In his Monday "Media Notes" column, Washington Post media reporter Howard Kurtz first reports on one of Jack Abramoff's friends in the media. His second item -- on CNN's Jack Cafferty -- used several quotes outlined by Brent Baker in CyberAlerts and several NewsBusters bloggers.
Cafferty's cutting remarks have made him a hero to some on the left. Liberal radio host Cenk Uygur called for Cafferty to get his own prime-time show, saying on http://HuffingtonPost.com that "he is a rare truth-teller on cable news." But Tim Graham of the conservative Media Research Center writes that Cafferty "has created a little career as a gruff anti-Bush commentator" in "an attempt to be the anti-Bill O'Reilly."

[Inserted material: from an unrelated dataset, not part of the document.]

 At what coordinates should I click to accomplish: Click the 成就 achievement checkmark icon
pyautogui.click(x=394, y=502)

Notice that the Huffington Post gets a web address (and online, a link), but there is no NewsBusters mention or link. (That item would be here.) But this is a definite sign that Cafferty is emerging as an anti-Bush pundit in liberal media eyes. See how Cafferty responded:
Cafferty disagrees, saying he was often accused of being "a Nazi and a right-winger" when he initially supported the administration's war effort. "I certainly don't picture myself as an apologist for one side of the political spectrum or another," he says. "When I see something that aggravates me or doesn't make sense or seems strange in some way, I express that."

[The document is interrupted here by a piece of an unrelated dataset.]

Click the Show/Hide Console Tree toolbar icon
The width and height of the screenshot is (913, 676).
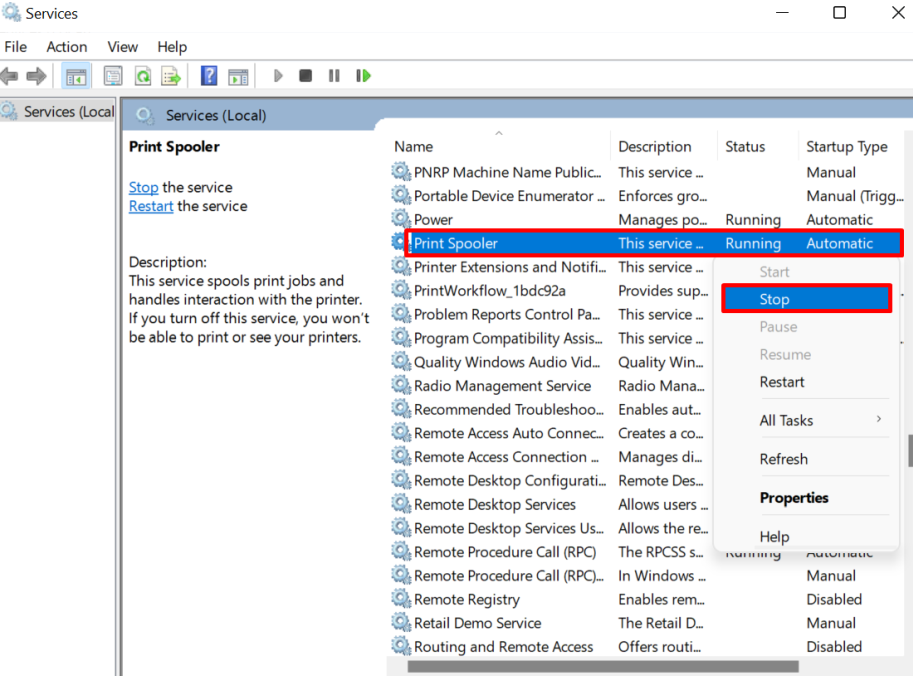(75, 76)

A little hunting through Nexis doesn't detect any brash Cafferty comments in favor fo the Bush administration going to war, although he had a lower profile then, as a commentator on "American Morning with Paula Zahn" and hosting the weekend "In The Money" show. On the March 2, 2003 edition of "In the Money," Cafferty interviewed Adam Zagorin of Time magazine, and his question doesn't sound so right-wing as he assesses the coming war costs:
We're still, though, talking about staggering sums of money. President Bush is insisting on getting $600 billion in tax cuts through the Congress. We're already operating at something around the neighborhood of a $300 billion deficit. The cost for the war, the reconstruction and the possible occupation of that country, for as long as it takes to install a democratic government, are variables that are only going to cost more as time goes on. Is there anybody in the administration saying, 'Wait a minute. This is getting just too expensive. Maybe we should rethink some of these priorities?'
But Cafferty's answer only makes my point. See how he sounds like an O'Reilly clone with the I'm-an-independent protest?